### SUPPLIED RECORDS
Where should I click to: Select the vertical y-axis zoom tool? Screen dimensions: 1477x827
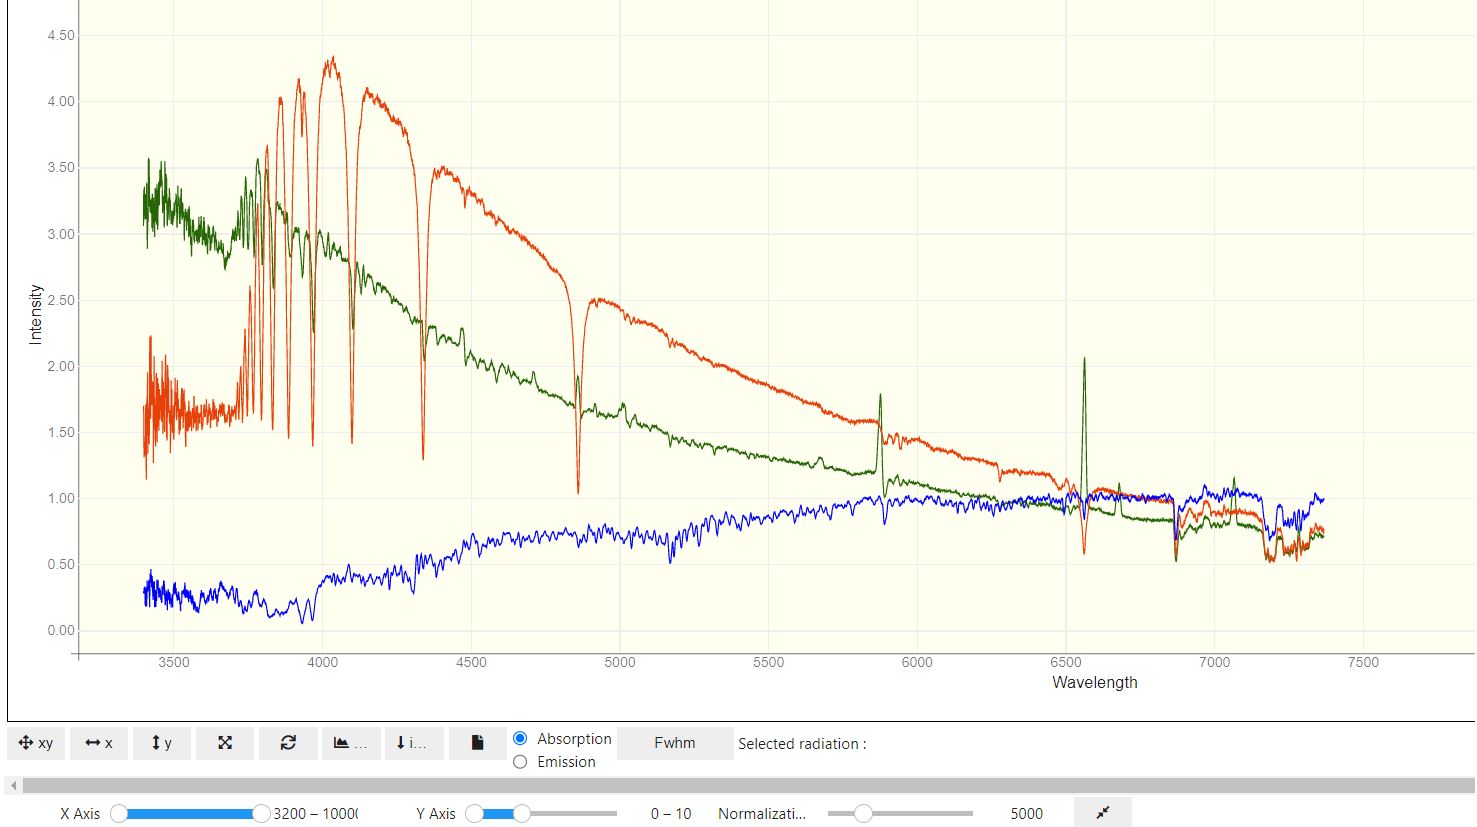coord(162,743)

---

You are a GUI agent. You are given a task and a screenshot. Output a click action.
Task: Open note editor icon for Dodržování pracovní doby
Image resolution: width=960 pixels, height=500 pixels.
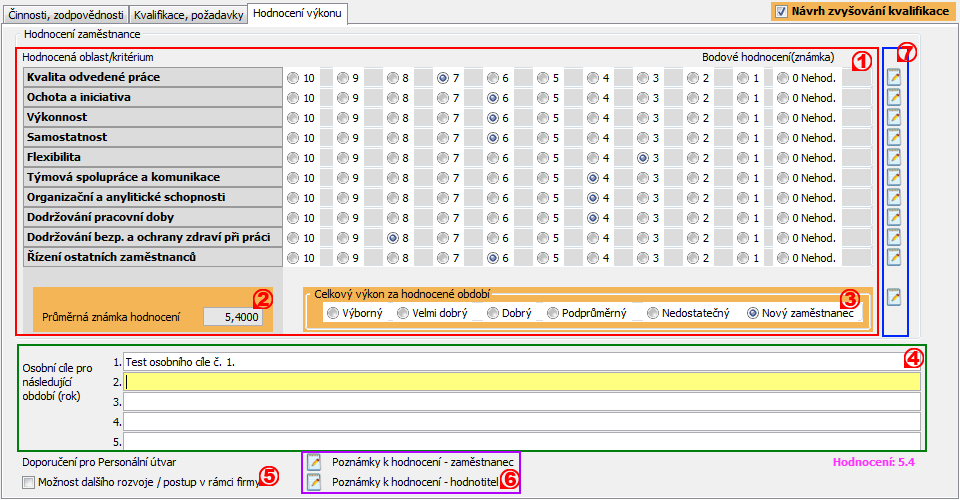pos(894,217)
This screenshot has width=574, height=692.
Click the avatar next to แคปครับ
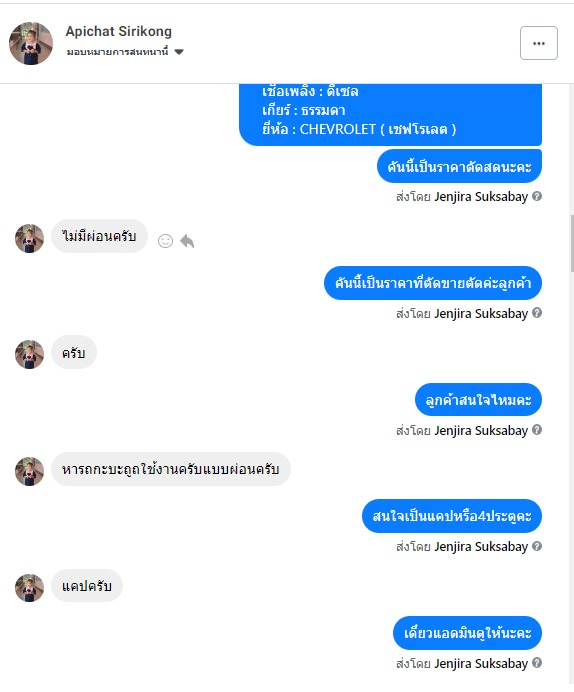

==

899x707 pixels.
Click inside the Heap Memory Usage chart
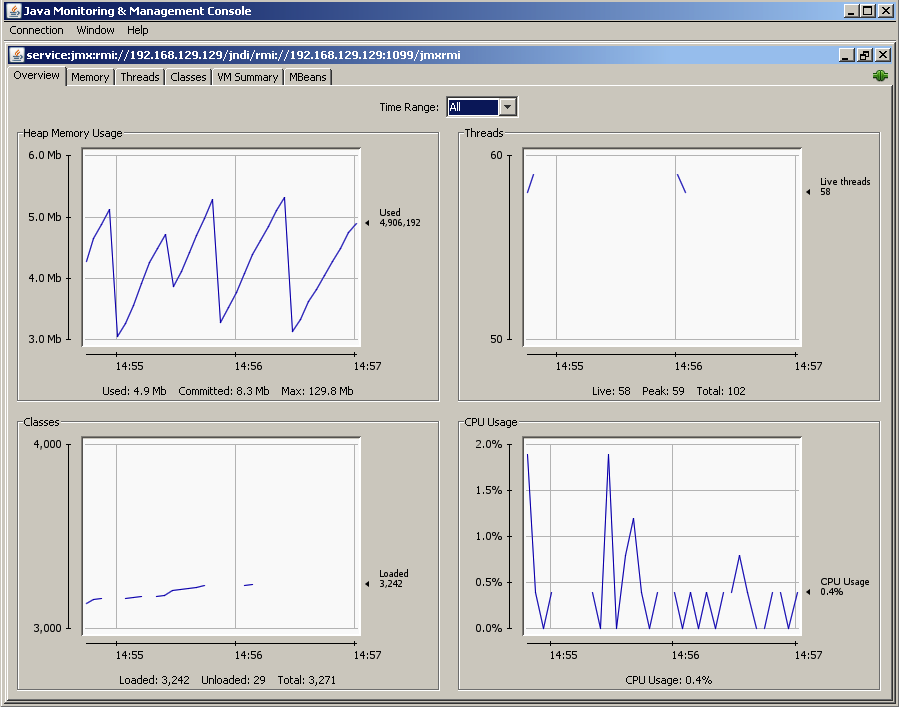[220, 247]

### TASK BRIEF
Retype the records above, but only those lines that fall between the line containing "This screenshot has width=574, height=692." and the line containing "Click the avatar next to แคปครับ", with both of those lines included, exactly as written.

### SOLUTION FOR THIS TASK
This screenshot has width=574, height=692.
Click the avatar next to แคปครับ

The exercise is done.